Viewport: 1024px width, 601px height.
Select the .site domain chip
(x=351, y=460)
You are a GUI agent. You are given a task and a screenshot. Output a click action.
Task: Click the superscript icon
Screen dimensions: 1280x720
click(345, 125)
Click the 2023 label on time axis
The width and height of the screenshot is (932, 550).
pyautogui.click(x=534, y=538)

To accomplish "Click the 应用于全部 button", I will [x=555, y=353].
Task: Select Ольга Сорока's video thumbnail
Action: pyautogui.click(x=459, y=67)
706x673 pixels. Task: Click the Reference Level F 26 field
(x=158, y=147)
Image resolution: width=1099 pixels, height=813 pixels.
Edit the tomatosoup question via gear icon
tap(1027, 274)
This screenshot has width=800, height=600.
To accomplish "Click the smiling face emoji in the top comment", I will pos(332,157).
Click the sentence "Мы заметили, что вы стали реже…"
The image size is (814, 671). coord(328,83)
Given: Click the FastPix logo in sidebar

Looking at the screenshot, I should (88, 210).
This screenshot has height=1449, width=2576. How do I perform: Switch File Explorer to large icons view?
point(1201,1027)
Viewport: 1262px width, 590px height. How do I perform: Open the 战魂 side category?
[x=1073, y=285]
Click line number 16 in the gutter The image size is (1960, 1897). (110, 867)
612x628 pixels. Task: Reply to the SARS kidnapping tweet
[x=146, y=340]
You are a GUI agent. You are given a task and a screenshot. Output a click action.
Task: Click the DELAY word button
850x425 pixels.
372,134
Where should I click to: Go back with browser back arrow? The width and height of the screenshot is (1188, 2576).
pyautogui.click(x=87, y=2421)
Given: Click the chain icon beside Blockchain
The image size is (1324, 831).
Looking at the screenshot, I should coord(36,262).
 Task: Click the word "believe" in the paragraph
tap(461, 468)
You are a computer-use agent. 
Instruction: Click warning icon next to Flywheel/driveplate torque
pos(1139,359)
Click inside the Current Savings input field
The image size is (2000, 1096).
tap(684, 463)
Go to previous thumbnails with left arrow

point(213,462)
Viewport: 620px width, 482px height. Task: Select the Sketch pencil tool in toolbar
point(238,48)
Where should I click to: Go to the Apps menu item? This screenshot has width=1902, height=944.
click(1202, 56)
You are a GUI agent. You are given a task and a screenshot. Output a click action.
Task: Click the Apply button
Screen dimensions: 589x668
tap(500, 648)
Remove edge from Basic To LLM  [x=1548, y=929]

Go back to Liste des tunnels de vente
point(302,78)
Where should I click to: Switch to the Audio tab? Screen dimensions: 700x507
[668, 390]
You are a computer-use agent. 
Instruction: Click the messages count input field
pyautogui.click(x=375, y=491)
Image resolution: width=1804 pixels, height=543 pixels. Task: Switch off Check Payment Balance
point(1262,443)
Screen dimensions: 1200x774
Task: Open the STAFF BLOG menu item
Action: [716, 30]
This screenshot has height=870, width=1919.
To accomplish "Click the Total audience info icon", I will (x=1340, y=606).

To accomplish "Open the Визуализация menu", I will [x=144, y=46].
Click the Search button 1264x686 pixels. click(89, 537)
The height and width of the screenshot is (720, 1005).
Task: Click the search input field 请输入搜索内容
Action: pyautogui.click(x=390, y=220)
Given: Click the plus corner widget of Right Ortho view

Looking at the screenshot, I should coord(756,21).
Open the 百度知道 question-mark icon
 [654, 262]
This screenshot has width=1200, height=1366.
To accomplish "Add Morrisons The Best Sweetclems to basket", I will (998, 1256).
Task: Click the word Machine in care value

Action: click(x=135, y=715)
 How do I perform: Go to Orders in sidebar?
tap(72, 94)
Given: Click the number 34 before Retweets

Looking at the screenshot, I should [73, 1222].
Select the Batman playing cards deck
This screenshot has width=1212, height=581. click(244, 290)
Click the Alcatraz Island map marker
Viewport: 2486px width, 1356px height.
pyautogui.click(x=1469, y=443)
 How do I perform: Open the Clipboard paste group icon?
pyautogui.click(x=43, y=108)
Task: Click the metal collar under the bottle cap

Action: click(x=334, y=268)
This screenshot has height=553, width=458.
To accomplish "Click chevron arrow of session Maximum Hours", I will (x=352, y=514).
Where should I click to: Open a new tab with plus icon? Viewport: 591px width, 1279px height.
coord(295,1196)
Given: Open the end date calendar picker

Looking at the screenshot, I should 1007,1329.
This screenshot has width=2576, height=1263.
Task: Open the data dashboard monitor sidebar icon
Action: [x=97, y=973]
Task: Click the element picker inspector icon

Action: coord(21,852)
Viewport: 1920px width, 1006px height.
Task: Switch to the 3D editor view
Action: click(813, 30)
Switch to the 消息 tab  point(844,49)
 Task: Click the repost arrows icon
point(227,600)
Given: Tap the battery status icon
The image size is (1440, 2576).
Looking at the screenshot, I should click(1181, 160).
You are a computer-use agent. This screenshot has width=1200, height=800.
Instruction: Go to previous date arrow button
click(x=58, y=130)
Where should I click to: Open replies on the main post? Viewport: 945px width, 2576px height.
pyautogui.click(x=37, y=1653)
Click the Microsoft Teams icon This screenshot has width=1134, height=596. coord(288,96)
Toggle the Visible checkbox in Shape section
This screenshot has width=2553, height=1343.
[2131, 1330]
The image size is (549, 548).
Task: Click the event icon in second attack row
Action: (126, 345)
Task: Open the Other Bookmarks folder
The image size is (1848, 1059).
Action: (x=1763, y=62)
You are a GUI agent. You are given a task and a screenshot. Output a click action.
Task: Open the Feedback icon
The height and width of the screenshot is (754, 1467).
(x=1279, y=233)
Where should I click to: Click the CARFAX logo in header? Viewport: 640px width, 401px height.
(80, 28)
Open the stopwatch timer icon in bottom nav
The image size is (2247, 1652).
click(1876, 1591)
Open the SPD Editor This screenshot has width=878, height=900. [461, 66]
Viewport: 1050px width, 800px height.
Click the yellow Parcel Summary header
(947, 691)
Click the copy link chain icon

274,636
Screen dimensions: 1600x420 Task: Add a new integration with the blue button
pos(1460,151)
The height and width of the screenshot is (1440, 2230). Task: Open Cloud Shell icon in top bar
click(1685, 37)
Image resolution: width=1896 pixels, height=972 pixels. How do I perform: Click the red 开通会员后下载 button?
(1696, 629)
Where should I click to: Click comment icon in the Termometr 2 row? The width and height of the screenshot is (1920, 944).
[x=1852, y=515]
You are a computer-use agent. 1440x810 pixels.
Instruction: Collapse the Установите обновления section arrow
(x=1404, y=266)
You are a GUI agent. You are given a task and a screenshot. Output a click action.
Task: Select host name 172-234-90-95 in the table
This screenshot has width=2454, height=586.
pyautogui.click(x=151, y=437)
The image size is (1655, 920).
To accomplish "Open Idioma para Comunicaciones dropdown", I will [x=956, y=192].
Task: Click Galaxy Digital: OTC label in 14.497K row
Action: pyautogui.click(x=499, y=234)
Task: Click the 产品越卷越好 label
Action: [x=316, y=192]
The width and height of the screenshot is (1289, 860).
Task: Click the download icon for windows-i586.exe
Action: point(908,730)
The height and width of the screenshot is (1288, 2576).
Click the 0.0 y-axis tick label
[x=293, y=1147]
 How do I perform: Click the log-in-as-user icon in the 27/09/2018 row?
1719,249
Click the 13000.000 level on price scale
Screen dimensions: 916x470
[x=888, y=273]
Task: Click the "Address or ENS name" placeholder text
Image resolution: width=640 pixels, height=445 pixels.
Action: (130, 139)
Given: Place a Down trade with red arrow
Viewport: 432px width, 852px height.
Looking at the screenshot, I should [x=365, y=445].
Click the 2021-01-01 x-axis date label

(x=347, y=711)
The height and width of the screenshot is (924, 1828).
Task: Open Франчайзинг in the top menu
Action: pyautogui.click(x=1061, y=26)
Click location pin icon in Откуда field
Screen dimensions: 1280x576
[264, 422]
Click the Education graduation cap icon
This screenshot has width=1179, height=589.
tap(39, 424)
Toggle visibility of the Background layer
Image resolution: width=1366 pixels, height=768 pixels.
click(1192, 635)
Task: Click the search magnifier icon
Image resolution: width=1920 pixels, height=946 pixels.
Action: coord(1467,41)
━━━━━━
**任务要求**
请重写从条目开头到包含“point(238,48)”的那一行（含该行）之间的各行，将其中的“Viewport”改名为“Window”，其余内容一律不变。

**最终答案**
Window: 1024px width, 601px height.
Select the .site domain chip
(x=351, y=460)
You are a GUI agent. You are given a task and a screenshot. Output a click action.
Task: Click the superscript icon
Screen dimensions: 1280x720
click(345, 125)
Click the 2023 label on time axis
The width and height of the screenshot is (932, 550).
pyautogui.click(x=534, y=538)

To accomplish "Click the 应用于全部 button", I will [x=555, y=353].
Task: Select Ольга Сорока's video thumbnail
Action: pyautogui.click(x=459, y=67)
706x673 pixels. Task: Click the Reference Level F 26 field
(x=158, y=147)
Image resolution: width=1099 pixels, height=813 pixels.
Edit the tomatosoup question via gear icon
tap(1027, 274)
This screenshot has width=800, height=600.
To accomplish "Click the smiling face emoji in the top comment", I will pos(332,157).
Click the sentence "Мы заметили, что вы стали реже…"
The image size is (814, 671). coord(328,83)
Given: Click the FastPix logo in sidebar

Looking at the screenshot, I should (88, 210).
This screenshot has height=1449, width=2576. How do I perform: Switch File Explorer to large icons view?
point(1201,1027)
Window: 1262px width, 590px height. How do I perform: Open the 战魂 side category?
[x=1073, y=285]
Click line number 16 in the gutter The image size is (1960, 1897). (110, 867)
612x628 pixels. Task: Reply to the SARS kidnapping tweet
[x=146, y=340]
You are a GUI agent. You are given a task and a screenshot. Output a click action.
Task: Click the DELAY word button
850x425 pixels.
372,134
Where should I click to: Go back with browser back arrow? The width and height of the screenshot is (1188, 2576).
pyautogui.click(x=87, y=2421)
Given: Click the chain icon beside Blockchain
The image size is (1324, 831).
Looking at the screenshot, I should coord(36,262).
 Task: Click the word "believe" in the paragraph
tap(461, 468)
You are a computer-use agent. 
Instruction: Click warning icon next to Flywheel/driveplate torque
pos(1139,359)
Click inside the Current Savings input field
The image size is (2000, 1096).
tap(684, 463)
Go to previous thumbnails with left arrow

point(213,462)
Window: 620px width, 482px height. Task: Select the Sketch pencil tool in toolbar
point(238,48)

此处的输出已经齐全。